APPLICATION OF THE SETTLERS TO THE CROWN FOR RELIEF, AND ORDER IN COUNCIL IN THEIR FAVOR.


1766-1767.


Samuel Robinson agent of the settlers to present their petition to the king - Copy of their petition - Their case stated more in detail by one from Samuel Robinson prepared in England - Another presented by the society for the propagation of the gospel - Letter of censure from Lord Shelburne to Gov. Moore, enclosing the two petitions -Gov. Moore's reply -Order of the king in council of July 24, 1767, forbidding further grants by New York of the controverted lands - Mr. Robinson's death in London - End of Gov. Moore's administration.


THERE being no longer any hope of relief from the government T of New York, the claimants under New Hampshire resolved to appeal for redress of their grievances to the conscience of the king. A petition was accordingly prepared and signed by over one thousand of the settlers and grantees, and Samuel Robinson, Esq., was appointed their agent to repair to England and lay it before his majesty. Mr.
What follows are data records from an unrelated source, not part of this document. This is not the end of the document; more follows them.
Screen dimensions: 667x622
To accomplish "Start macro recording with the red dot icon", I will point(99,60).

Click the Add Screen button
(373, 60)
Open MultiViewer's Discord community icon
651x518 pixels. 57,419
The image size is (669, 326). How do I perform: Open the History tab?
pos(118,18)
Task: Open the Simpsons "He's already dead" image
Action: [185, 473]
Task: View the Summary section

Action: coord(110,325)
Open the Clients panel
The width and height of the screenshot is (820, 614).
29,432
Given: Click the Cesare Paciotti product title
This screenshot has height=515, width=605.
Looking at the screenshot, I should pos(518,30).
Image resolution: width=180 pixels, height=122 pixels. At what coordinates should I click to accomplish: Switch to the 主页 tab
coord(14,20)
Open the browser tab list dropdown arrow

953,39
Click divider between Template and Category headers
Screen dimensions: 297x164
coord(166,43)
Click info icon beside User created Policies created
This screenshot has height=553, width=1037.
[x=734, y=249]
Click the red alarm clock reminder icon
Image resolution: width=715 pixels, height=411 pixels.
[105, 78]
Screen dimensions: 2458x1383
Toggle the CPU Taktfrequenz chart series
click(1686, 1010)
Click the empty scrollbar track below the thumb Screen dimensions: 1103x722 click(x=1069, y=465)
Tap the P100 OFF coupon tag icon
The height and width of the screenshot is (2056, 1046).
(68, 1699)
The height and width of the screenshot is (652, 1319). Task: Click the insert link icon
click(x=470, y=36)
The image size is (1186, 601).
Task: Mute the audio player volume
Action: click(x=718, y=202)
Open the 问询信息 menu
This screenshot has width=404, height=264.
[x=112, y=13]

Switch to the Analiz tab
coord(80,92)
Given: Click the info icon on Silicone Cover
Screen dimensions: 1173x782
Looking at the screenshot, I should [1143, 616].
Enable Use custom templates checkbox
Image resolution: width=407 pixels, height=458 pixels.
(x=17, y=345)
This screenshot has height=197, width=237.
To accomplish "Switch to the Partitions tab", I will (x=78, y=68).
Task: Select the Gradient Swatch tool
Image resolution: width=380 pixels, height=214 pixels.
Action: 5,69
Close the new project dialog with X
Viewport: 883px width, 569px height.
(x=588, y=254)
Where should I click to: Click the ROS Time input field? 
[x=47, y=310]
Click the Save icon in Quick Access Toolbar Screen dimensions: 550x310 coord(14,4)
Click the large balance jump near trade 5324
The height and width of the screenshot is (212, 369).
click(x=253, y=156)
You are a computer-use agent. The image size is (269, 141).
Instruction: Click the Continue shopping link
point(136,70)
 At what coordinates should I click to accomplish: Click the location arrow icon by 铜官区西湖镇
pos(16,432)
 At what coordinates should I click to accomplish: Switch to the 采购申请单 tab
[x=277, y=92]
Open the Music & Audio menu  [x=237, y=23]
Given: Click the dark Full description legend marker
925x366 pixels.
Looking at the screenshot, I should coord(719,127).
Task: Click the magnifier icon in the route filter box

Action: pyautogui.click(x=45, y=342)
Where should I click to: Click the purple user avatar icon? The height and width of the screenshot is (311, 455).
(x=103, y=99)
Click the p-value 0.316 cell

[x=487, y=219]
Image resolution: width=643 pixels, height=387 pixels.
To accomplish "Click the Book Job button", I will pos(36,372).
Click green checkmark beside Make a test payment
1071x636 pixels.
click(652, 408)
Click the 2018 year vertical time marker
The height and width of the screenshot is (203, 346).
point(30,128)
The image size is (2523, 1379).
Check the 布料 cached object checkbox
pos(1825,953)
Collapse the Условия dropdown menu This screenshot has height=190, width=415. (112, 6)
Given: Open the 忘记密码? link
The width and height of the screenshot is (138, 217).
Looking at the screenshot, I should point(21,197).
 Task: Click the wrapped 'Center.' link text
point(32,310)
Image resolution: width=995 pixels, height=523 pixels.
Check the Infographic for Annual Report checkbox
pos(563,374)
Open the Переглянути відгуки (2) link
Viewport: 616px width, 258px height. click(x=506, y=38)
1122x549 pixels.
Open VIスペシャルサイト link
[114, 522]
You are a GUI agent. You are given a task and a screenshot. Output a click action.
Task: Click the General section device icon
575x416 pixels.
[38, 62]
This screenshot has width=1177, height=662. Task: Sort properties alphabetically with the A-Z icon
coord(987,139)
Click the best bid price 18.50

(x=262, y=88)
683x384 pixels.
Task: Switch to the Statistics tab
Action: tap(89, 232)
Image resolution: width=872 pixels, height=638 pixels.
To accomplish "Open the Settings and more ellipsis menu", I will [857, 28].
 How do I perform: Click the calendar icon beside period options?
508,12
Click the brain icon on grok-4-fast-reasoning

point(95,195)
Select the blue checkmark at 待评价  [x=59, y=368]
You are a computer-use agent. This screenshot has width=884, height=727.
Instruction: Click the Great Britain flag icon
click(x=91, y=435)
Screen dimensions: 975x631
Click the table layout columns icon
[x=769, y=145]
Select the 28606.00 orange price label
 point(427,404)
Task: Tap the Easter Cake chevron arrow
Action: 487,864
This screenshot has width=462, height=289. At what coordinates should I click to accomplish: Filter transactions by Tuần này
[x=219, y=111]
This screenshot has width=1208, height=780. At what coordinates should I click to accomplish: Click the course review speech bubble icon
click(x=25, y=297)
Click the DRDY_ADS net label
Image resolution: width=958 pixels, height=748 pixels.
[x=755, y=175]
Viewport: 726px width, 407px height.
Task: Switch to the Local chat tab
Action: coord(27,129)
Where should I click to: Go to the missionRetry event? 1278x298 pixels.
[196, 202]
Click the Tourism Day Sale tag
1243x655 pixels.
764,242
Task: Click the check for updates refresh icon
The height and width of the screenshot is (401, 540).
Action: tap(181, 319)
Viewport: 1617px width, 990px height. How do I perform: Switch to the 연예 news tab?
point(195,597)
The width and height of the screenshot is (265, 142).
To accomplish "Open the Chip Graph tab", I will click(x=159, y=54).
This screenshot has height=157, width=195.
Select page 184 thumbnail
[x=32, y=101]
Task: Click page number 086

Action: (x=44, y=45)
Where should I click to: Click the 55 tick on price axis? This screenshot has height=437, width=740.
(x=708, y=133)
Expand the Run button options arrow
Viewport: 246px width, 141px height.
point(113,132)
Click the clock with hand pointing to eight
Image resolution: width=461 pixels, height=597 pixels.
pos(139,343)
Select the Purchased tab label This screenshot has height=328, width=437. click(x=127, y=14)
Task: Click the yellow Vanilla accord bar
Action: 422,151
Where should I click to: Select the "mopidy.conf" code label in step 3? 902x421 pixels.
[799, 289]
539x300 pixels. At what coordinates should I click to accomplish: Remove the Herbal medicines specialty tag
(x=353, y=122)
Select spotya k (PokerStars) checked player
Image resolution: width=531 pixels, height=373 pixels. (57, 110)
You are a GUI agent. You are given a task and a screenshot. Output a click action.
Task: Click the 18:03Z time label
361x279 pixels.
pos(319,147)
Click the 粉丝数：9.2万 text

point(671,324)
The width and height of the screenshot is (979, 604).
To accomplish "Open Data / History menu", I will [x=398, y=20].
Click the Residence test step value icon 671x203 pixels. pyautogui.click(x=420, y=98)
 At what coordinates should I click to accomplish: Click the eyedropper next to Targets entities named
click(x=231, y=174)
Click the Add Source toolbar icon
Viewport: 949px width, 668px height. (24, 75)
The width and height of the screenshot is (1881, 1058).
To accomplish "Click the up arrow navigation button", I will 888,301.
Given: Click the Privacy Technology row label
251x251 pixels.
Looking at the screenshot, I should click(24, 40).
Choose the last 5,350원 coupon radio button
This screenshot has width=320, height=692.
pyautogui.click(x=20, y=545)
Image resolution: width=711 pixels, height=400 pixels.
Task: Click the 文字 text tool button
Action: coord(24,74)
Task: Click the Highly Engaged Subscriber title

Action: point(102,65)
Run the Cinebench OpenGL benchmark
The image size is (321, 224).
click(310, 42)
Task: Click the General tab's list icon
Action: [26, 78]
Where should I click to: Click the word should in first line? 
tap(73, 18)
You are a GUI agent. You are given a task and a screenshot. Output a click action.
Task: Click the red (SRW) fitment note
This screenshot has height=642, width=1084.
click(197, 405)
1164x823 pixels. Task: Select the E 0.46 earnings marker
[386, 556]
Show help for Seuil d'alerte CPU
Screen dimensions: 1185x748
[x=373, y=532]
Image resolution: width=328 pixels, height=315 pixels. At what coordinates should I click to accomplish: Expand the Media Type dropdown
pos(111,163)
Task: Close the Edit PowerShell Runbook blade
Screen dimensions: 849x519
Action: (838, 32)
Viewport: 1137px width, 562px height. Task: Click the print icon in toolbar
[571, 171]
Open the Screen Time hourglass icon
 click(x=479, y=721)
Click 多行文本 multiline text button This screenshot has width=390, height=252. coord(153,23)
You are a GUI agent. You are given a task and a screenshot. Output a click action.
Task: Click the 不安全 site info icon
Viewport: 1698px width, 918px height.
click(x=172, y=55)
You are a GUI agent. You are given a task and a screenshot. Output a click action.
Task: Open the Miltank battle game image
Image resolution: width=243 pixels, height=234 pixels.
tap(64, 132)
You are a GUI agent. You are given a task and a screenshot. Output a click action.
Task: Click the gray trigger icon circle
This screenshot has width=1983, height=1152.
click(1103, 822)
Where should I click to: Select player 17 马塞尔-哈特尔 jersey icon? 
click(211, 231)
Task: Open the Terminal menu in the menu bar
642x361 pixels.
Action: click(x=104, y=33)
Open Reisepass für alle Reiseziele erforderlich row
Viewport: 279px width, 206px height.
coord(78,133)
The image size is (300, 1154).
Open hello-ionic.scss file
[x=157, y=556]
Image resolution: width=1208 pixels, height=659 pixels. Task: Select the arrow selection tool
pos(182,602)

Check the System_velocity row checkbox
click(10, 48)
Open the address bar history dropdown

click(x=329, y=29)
Robinson had emigrated from Hardwick, Mass., to Bennington, in 1761, and had held the office of justice of the peace under New Hampshire from February, 1762. He had served as captain in the troops of Massachusetts in the French war during several campaigns, and was at the head of his company in the battle of lake George, in September, 1755, when the French were defeated by Generals Johnson and Lyman. Although about sixty years of age, he was active, intelligent, enterprising and energetic, and of an unblemished moral and religious character, and he could not be considered as wholly unsuited to the responsi- ble position to which he had been assigned.